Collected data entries

○ ○ ○

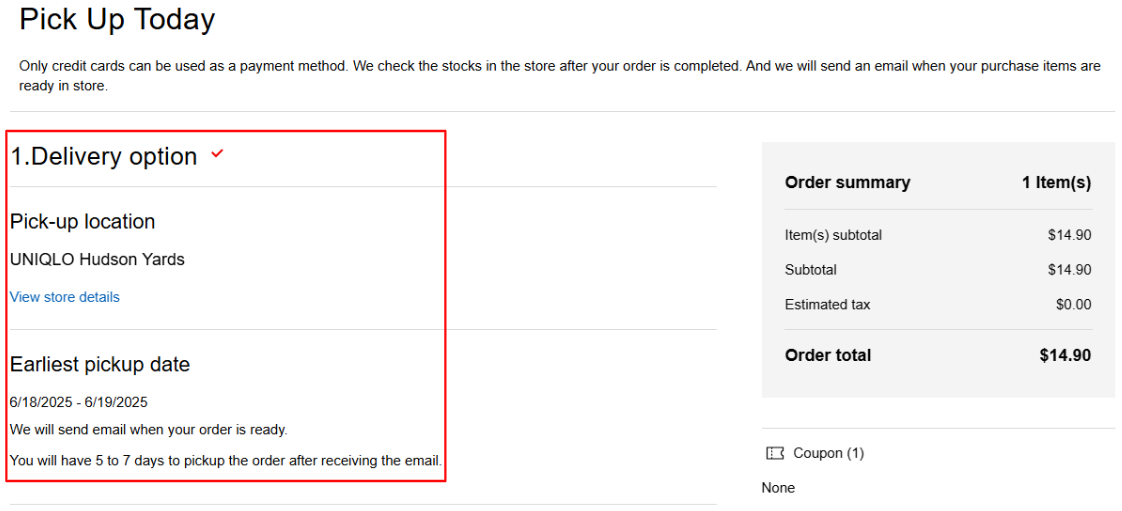Click the Pick-up location heading
Screen dimensions: 1122x511
pos(83,222)
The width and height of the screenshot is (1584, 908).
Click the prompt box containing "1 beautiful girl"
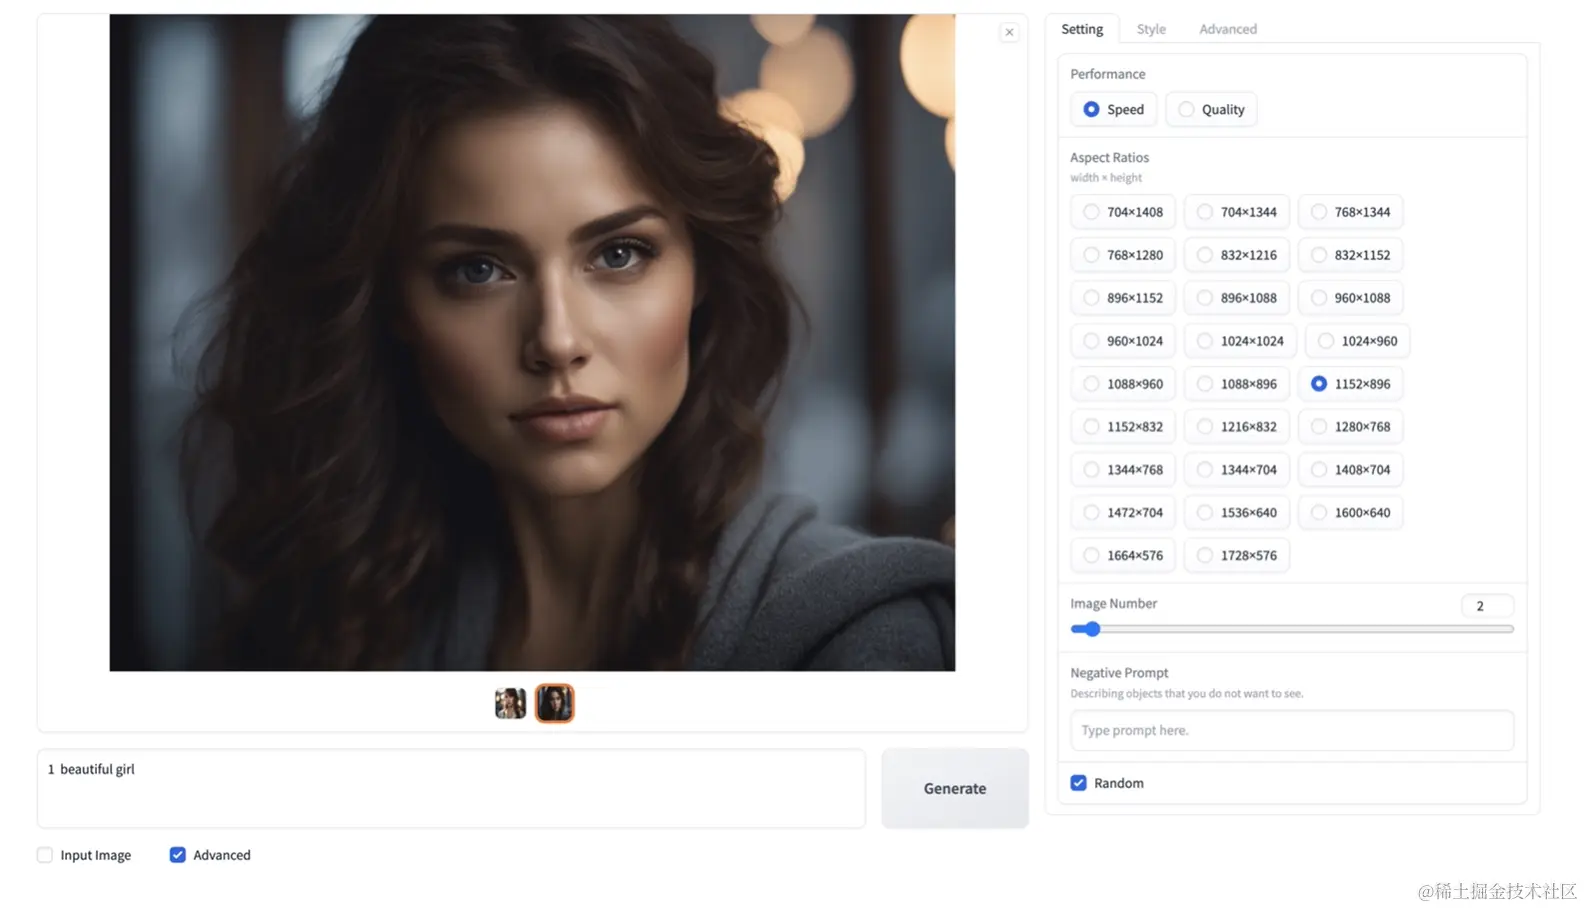pyautogui.click(x=450, y=788)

○ ○ ○

WHAT NEEDS TO BE DONE: The required answer is every line from the one containing "The width and" through the last line of the entries, restated word for word and with no pictures.

EXERCISE ANSWER:
The width and height of the screenshot is (1584, 908).
Click the prompt box containing "1 beautiful girl"
pyautogui.click(x=450, y=788)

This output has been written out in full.